TEXT SECTION

+++

I have neither the background in the history of education nor the mathematical ability to add to the critique that those scholars quoted in the Chronicle article offer, but I do think there is something rather obvious that everyone involved in this endeavor has missed. The universities that are rated in this Intercollegiate Studies Institute study are only teaching their students badly if their professors are teaching the material that the ISI put on its test.
Let me give you an example from my own experience to illustrate this point. When I was an undergraduate, every history course I took was in American history but one (which was a World History survey). After I graduated, I took the History GRE exam, which had a significant portion in it devoted to European History. I left many of those questions blank. As you might imagine, I didn’t do very well. However, my performance wasn’t the fault of my professors, it was my fault for not having broader interests.
As the beginning of its press release suggests, the ISI is using its test as a critique of professors as well as the colleges and universities at which they teach. In fact, it claims that institutions whose seniors score worse than their freshmen are fostering"negative learning," as if attending college classes at these places sucks all the useful knowledge from one’s brain and replaces it with pop culture references.
While I am clearly not as alarmed by the results of"The Coming Crisis in Citizenship" as the ISI would want to me to be, I do believe that this study might still prove useful. While a 60-question multiple-choice test is no way to critique HOW American history is taught in Higher Education today, it might be a useful tool for critiquing WHAT gets taught.
For example, I can certainly imagine a student of today (in the same way that I avoided European History for four years) taking all of their courses in social and cultural history and avoiding history classes that center on political and economic topics that seem comparatively dull. The professors who teach those social and cultural topics might teach those subjects extremely well, but if there are no questions on those topics in that 60-question multiple-choice test it will appear as if their professors have failed them.

+++

PROBLEMS TO WORK ON
[a] In the commentary on the ISI study, why does the writer say a poor score on the History GRE was not the fault of the writer's professors?
[b] Extend the commentary on the ISI study from its last sentence.

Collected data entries
+++

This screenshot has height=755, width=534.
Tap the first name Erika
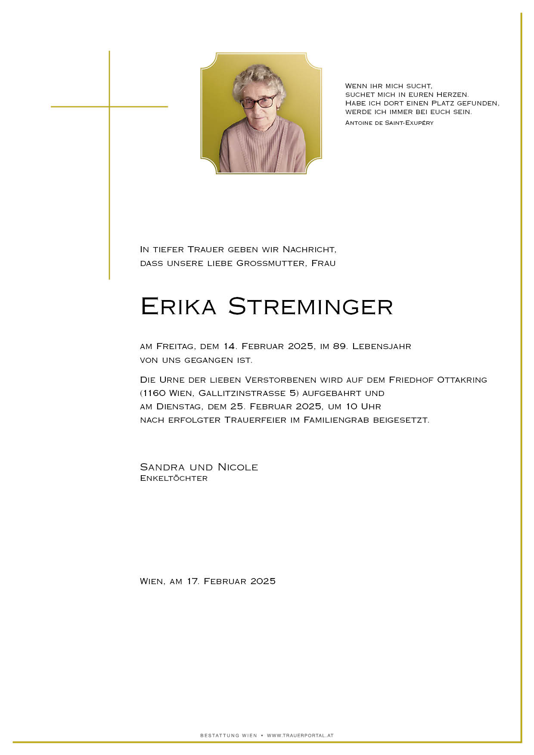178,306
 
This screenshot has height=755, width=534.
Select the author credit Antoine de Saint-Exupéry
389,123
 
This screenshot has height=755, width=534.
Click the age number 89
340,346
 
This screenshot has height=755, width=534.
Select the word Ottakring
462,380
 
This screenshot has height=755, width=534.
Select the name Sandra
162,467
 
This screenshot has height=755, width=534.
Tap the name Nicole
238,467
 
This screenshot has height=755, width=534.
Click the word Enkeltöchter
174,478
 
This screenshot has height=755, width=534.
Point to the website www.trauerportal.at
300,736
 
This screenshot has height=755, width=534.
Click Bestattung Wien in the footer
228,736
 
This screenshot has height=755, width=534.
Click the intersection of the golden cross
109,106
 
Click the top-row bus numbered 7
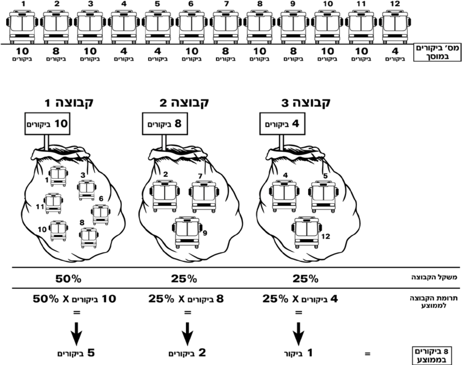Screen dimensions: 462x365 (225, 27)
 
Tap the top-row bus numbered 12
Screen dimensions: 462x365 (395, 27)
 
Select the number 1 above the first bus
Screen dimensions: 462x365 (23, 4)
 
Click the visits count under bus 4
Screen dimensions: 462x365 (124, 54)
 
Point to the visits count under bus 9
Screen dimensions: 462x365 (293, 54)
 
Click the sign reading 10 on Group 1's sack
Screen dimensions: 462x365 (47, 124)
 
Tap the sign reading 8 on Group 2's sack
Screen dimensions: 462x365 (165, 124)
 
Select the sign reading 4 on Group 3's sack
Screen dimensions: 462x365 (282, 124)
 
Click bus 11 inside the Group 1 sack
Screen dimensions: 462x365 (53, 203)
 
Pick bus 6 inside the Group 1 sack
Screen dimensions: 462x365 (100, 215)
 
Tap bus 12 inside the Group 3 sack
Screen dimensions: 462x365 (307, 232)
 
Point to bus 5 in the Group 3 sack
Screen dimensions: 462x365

+++

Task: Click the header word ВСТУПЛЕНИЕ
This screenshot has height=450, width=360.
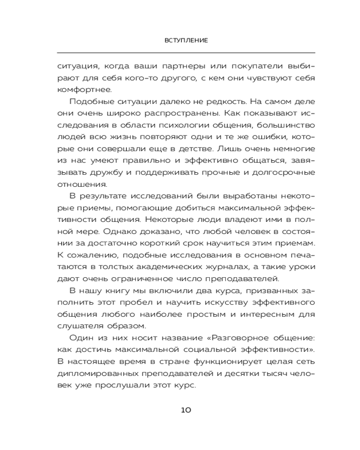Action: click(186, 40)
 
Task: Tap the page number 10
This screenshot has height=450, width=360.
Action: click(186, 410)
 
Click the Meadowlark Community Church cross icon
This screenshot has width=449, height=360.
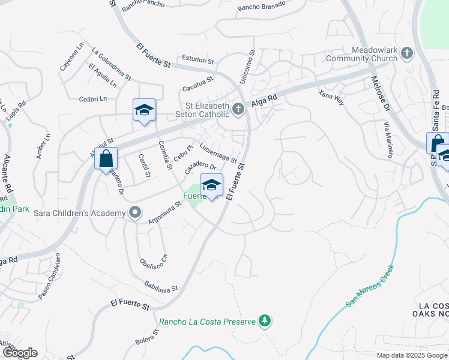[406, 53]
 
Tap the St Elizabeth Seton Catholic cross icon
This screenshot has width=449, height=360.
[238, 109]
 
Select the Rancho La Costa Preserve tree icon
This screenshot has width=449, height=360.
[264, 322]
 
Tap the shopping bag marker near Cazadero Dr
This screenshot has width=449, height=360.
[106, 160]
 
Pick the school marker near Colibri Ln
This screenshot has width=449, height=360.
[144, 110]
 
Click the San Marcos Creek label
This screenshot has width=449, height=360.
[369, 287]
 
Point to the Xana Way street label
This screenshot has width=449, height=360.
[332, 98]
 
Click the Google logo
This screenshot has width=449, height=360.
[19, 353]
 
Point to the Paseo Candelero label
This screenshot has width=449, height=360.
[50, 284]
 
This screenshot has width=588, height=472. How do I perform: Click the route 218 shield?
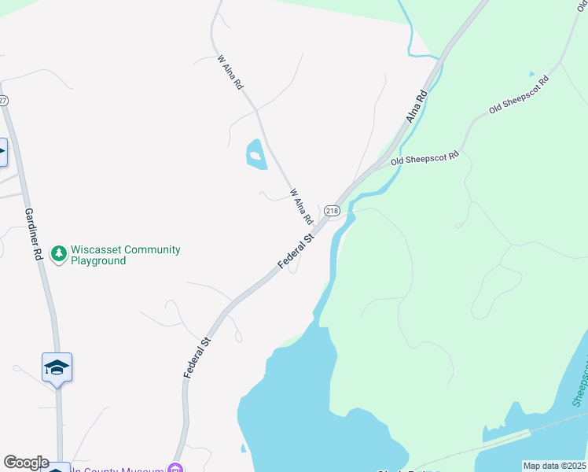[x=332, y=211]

+++

TASK RESULTS
[a] The exam had a significant portion on European History, but every history course the writer took as an undergraduate except one World History survey was in American history. The writer blames the low score on not having broader interests, not on the professors.

[b]
Unfortunately, with the exception of a few samples, the ISI won’t release the questions on its test. Apparently, they’re still administering the exam to more students. Yet to adequately judge whether we face a true crisis in citizenship we have to be able to decide whether the knowledge that ISI is testing for really is as critical as it says. Perhaps more importantly, we have to judge whether that information is more critical than the almost infinite amount of other knowledge that educators besides those at ISI might think important enough to include in their American history courses.
This last concern does not mean I expect the public need for civic education to bend to the whims of individual educators. There is ample middle ground here. I do not see social/cultural history and political/economic history as necessarily competing for space in the same course or even in the same lecture. My favorite sub-field of labor history, for example, makes no sense outside the economic and political context of the time in which workers labored.
Whether a 60-question multiple-choice test can reflect such subtleties, however, is another matter entirely. Hopefully, the ISI will stop using multiple-choice tests to blame history educators for yet another crisis in civic education and start a friendlier dialogue about the curriculum choices they’re making.